[Exercise aim]: In the data below, find the line with "Open the portal settings gear icon" and output it along with every later line, exactly, but not the pictures.

** Opening Information provided block **

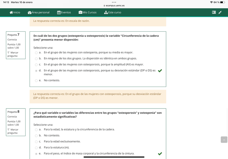Click the fullscreen collapse arrows icon
The height and width of the screenshot is (159, 228).
(x=220, y=12)
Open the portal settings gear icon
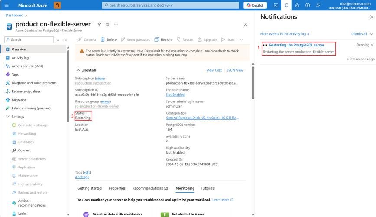The image size is (376, 217). coord(297,5)
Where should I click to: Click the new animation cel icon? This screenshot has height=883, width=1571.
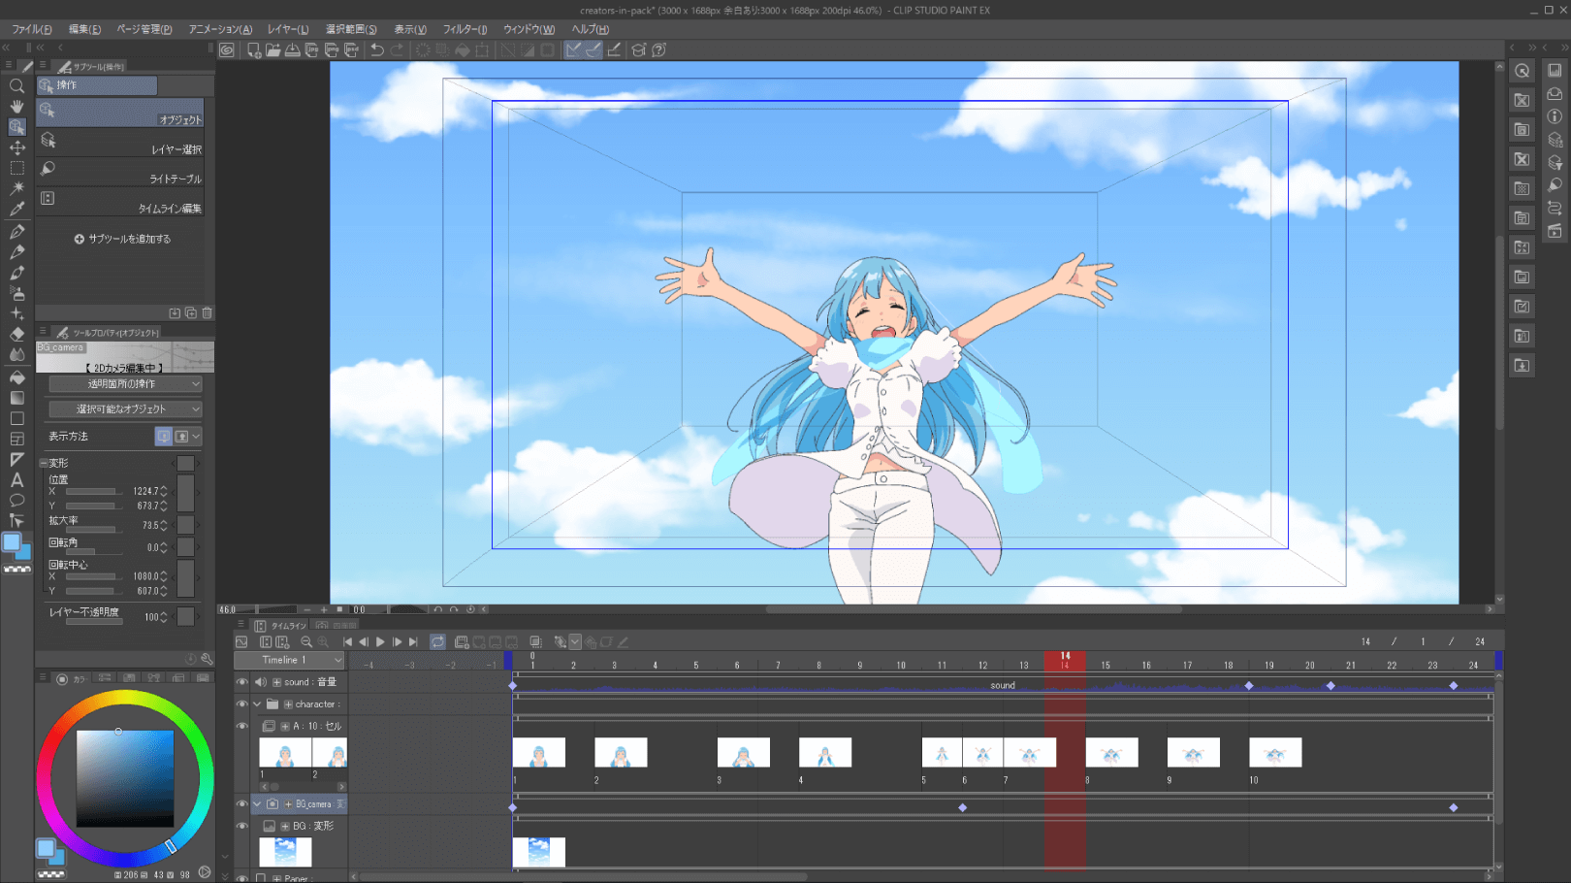point(462,642)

** Closing Information provided block **

[Solution below]:
Open the portal settings gear icon
The image size is (376, 217). coord(297,5)
Where should I click to: Click the new animation cel icon? This screenshot has height=883, width=1571.
point(462,642)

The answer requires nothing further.